■ Document passage

Assessment of workplace protection using the mass loading of chemical on the skin and glove surface or other measures of exposure may be undertaken. Strictly speaking, however, the ratio of measurements of the mass or area of skin contamination with and without gloves would indicate a reduction of mass loading or area exposure rather than protection. Our analysis suggests that these tests may give estimates of ‘reduction’ that are systematically biased and that this bias may either be positive or negative. The calculations we have done also incorporate a number of assumptions that may or may not be justified, although we believe they are a reasonable basis for comparing the possible measurement strategies. However, further work is needed to ensure that the conclusions we have arrived at are truly robust.
The concept of protection factor for gloves appears to be quite different from what is often assumed for other personal protective equipment, particularly respirators used to protect the respiratory system. For gloves the protection factor will not be constant either with the duration of exposure or with the concentration of the challenge chemical, both of which are fundamental assumptions for respiratory protection. This means that protection factor is less an intrinsic property of the glove and more a reflection of the exposure scenario and the glove. It is therefore not likely to provide such a simple basis for glove selection as is commonly used for respirator selection.

■ Data
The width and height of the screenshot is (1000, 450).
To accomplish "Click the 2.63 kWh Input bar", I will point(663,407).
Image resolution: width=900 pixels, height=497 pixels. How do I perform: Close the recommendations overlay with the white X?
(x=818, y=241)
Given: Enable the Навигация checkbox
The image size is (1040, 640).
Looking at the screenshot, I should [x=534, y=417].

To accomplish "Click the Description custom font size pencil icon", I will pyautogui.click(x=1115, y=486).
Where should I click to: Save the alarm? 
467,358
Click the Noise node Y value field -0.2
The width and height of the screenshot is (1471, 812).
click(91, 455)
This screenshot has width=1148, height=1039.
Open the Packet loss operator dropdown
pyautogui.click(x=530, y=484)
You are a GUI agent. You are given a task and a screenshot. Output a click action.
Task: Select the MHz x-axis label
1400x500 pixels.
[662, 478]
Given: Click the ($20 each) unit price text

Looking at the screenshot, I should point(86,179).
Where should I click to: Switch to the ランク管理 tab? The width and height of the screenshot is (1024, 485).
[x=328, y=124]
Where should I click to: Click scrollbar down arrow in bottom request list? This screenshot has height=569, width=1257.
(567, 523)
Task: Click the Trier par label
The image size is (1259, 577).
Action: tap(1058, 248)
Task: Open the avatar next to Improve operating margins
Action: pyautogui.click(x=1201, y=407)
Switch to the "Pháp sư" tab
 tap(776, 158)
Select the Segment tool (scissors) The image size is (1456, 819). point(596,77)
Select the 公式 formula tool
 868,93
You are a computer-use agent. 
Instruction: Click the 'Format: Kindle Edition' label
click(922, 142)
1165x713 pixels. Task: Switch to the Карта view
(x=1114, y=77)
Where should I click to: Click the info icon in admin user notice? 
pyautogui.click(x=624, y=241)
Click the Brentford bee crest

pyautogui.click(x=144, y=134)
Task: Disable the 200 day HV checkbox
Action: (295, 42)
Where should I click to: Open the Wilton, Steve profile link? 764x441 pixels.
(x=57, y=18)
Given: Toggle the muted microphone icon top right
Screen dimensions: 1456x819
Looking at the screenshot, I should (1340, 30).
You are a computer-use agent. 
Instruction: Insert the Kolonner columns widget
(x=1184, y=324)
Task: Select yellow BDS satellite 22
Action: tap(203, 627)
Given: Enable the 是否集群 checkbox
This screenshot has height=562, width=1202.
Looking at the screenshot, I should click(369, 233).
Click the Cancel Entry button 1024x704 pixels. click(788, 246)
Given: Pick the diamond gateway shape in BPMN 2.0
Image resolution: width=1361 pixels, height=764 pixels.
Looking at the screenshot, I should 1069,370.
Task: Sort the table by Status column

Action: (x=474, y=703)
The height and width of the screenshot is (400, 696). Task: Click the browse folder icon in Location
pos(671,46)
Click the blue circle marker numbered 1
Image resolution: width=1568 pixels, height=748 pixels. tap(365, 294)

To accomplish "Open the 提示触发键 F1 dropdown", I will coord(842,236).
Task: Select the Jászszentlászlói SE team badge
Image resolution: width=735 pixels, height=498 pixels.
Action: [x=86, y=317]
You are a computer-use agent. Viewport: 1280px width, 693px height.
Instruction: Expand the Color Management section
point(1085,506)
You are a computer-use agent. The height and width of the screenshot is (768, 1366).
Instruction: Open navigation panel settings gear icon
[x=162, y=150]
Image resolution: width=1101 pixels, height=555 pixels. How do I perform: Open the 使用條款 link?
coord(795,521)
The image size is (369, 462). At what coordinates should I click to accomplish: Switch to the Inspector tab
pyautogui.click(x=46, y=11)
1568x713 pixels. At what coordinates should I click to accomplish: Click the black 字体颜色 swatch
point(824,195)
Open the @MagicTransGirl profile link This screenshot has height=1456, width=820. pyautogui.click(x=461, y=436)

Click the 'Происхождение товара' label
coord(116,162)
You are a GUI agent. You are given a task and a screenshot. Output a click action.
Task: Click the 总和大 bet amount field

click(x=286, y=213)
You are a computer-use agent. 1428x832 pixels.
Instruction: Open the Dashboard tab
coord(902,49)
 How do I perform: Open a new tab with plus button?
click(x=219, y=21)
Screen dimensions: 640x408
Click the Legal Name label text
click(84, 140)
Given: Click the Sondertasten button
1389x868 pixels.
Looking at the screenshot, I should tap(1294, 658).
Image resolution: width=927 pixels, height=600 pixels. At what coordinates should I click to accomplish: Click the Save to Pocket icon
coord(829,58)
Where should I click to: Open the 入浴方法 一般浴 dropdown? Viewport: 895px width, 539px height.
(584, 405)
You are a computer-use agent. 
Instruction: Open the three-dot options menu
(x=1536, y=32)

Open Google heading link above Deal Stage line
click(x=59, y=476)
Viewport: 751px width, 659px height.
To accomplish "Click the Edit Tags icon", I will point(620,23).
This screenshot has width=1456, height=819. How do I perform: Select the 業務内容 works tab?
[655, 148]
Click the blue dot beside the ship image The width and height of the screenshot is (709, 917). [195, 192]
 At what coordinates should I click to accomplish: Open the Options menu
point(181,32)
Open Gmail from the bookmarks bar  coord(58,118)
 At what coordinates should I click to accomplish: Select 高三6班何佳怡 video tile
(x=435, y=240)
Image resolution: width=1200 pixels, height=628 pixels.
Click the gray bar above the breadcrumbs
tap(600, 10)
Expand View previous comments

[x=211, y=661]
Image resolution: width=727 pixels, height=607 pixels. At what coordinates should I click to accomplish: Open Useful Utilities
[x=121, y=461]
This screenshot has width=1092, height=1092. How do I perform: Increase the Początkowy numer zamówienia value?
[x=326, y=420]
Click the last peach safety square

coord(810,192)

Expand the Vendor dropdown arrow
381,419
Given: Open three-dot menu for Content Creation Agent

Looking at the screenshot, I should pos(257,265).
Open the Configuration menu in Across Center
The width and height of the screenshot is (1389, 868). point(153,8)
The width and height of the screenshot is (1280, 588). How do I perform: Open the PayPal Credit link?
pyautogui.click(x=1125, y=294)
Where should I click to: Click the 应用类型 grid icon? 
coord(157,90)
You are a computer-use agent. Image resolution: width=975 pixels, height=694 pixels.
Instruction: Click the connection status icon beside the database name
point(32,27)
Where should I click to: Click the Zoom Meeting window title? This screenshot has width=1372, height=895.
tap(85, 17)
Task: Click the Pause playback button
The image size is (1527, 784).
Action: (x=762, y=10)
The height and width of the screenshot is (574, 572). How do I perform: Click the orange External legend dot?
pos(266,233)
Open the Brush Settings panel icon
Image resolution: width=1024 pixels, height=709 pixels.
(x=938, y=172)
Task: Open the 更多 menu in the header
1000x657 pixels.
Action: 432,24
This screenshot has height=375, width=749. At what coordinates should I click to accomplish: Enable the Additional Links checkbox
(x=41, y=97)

■ Problems
1 – Answer these about the glove protection passage:
(a) Instead of protection, what would the ratio of skin contamination measurements with and without gloves indicate?
(b) Which two things will the protection factor for gloves not stay constant with?
(c) In which directions may the bias in the estimates of 'reduction' go?
2 – Continue the glove protection passage from its last sentence.
The records aren't needed for any of this.

■ Per-task answers
1 –
(a) A reduction of mass loading or area exposure.
(b) The duration of exposure and the concentration of the challenge chemical.
(c) It may be either positive or negative.

2 –
Furthermore, the concept of breakthrough time may be a less reliable indicator of glove performance in the workplace than we have previously assumed. The current approach for the selection of protective gloves relies on breakthrough time as a primary decision tool on the assumption that gloves provide absolute protection up to that time. However, in our hypothetical calculations there was often little change in the trend of decreasing protection factor with time, either before or after breakthrough. This is because the concept of breakthrough is strongly premised on the assumption that the only route for contaminant onto the hand of someone wearing protective gloves is permeation through the protective layer. This is patently not the case and there may be quite significant quantities of chemical that bypass the glove protective layer. Further research is needed to define the utility of breakthrough time in glove selection.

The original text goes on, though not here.